I finally uploaded photos from my vacation in Cuba as well as Val Thorens. Please check SmugMug, if interested. Photos from Cuba have been split in 13 galleries separated by city or place. Otherwise there would simply be too many. Petra and Jans have more, but protected.

Update: Ironically, this was the day when the divorce was granted by the judges.

March 20, 2009

Signing divorce papers today

I'm signing the divorce papers today. I don't want to but I am left with no choice. Other option is a long and tedious legal battle that costs thousands, no one wins and I'm still divorced. This way is cleaner but harder. It's so fucking quickly... :(
TeekensKarstens handled it pretty nicely though. Friendly, fixed price. oh well

Tomorrow morning, I'm going snowboarding in Val Thorens with friends. Petra was supposed to come, back in the Fall when we're still together. She was already hesitant, so she must have been busy with the separation already... *sigh* "life's a bitch and then you marry one", never thought it could be so real

February 15, 2009

Restaurant Rousseau

After Cuba, I had decided to reserve a table for two at Restaurant Rousseau in Den Haag. As long as I've been here, I wanted to eat here. "As French as you can outside France!", they said. And they were right!

Sadly, shortly after I had made the reservation, Petra told me she wanted to divorce me. However, I could not move myself to cancel the reservation. Not after all this. So I wanted and thought and finally took an old girlfriend with me and treated her to a delicious evening of fine French food. My god, it was great! We had the menu gastonomique with 6 courses and it took almost 4 hours. But it was worth it! Highly recommended!

February 14, 2009

Separations

Petra and I talked about the distribution of things this week. Who wants what? Really weird, confusing and it gave me a terrible taste in my mouth.

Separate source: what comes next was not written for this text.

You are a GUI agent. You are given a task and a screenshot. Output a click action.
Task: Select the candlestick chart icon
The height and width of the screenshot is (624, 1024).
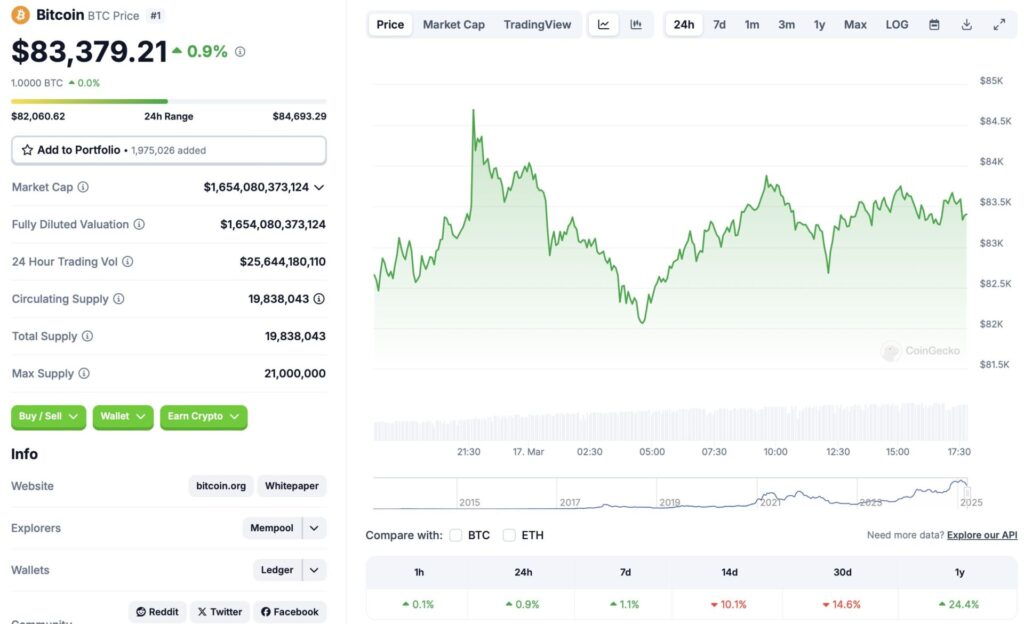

She also found a new place to live. A nice little apartment for rent that resembles this house in many ways. I think she can even move in in March already. I like the pictures of the place, looked really cozy and I am happy to know she'll have a nice place for herself where she'll feel comfortable, but at the same time it tears me apart that she really physically is moving out and taking stuff with her. The house will still be home yet unfamiliar without her. I can't seem to grasp that I have to let her go, especially since I don't really particularly want to. It's the hardest thing I have ever done...

Update: music to the post

January 22, 2009

World Divorce Statistics

Today, Petra gave me the worst possible news: she does not see how we can continue our relationship despite our efforts. She does not believe common counseling will do any good except prolong the process. She no longer thinks she wants to grow old with me. :( A divorce is the only option.

I'm officially heart broken and numb. Being part of 34% (2007) of all divorces in the Netherlands is not a good feeling and something I least expected.